**TEXTE À LIRE**
════
Ce dernier est en effet le fondement de son travail. Avec son penchant pour le mystère, il réduit toute la réalité à une pensée abstraite. Sa peinture n'est jamais une représentation de l'objet réel, mais l'action de la pensée du peintre sur l'objet réel. Ainsi, celui-ci devient un étranger au spectateur, "quelque chose" qu'on ne saurait définir ou qualifier.
"Je veille, dans la mesure du possible, à ne faire que des peintures qui suscitent le mystère avec précision et l'enchantement nécessaire à la vie des idées" : les propos de l'artiste ne sont-ils pas ici révélateurs d'une quête de mystère ? Il semblerait donc que Magritte ait ici le désir de dévoiler sa réalité à lui, pleine de mystère.
 
Nous pouvons donc conclure après cette analyse que l'art interroge notre perception de la réalité. L'artiste offre un regard neuf sur le monde aux spectateurs. Chaque oeuvre est bien souvent une représentation subjective de la réalité qui nous entoure. Le cinéma, la peinture, la photographie... L'art a réussi la pari d'élargir notre champ de représentation de notre perception du monde.
════
**DONNÉES FOURNIES**
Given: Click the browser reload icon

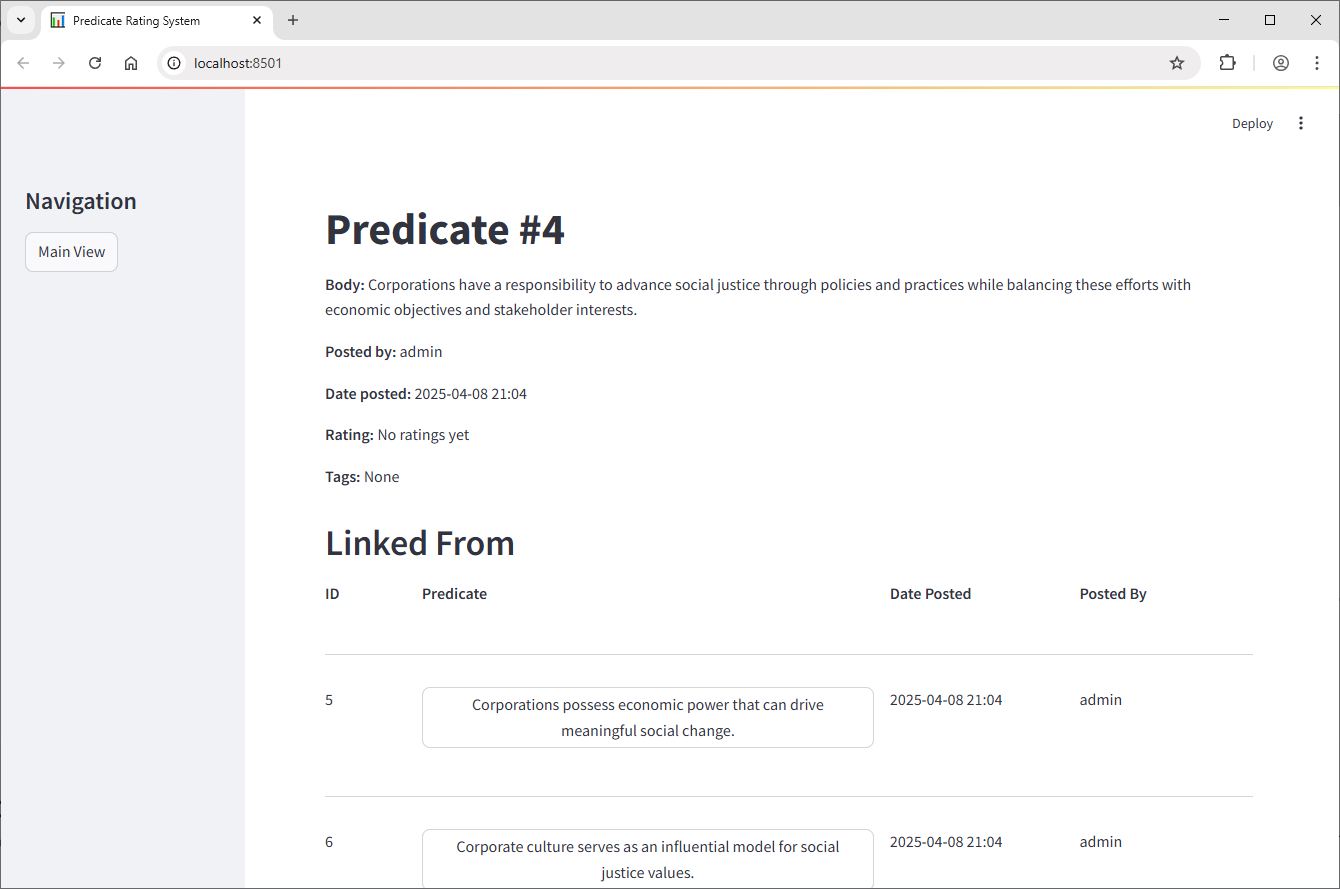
════
**CONSIGNE**
Poursuivez le texte sur l'art et notre perception de la réalité, en reprenant juste après sa dernière phrase.

**RÉPONSE**
Comme le disait le philosophe Bergson, un artiste "plus détaché de la réalité" arrive à percevoir plus de choses que les autres. Ainsi, il ne fait aucun doute qu'il interroge notre vision du réel.
Lorsque Duchamp a posé son urinoir dans un musée en déclarant "ceci est une oeuvre d'art", n'a-t-il pas révolutionné notre perception de l'art et en même temps de la réalité ? Les artistes ont depuis toujours été les moteurs pour l'éclaircissement de notre vision, trop collée au réel. Ici, Magritte nous livre son univers décalé, surréaliste et mystérieux, nous obligeant ainsi à se questionner sur la réalité qui nous entoure, vivants comme inertes. Il est donc certain que l'art remet en question notre perception immédiate de la réalité."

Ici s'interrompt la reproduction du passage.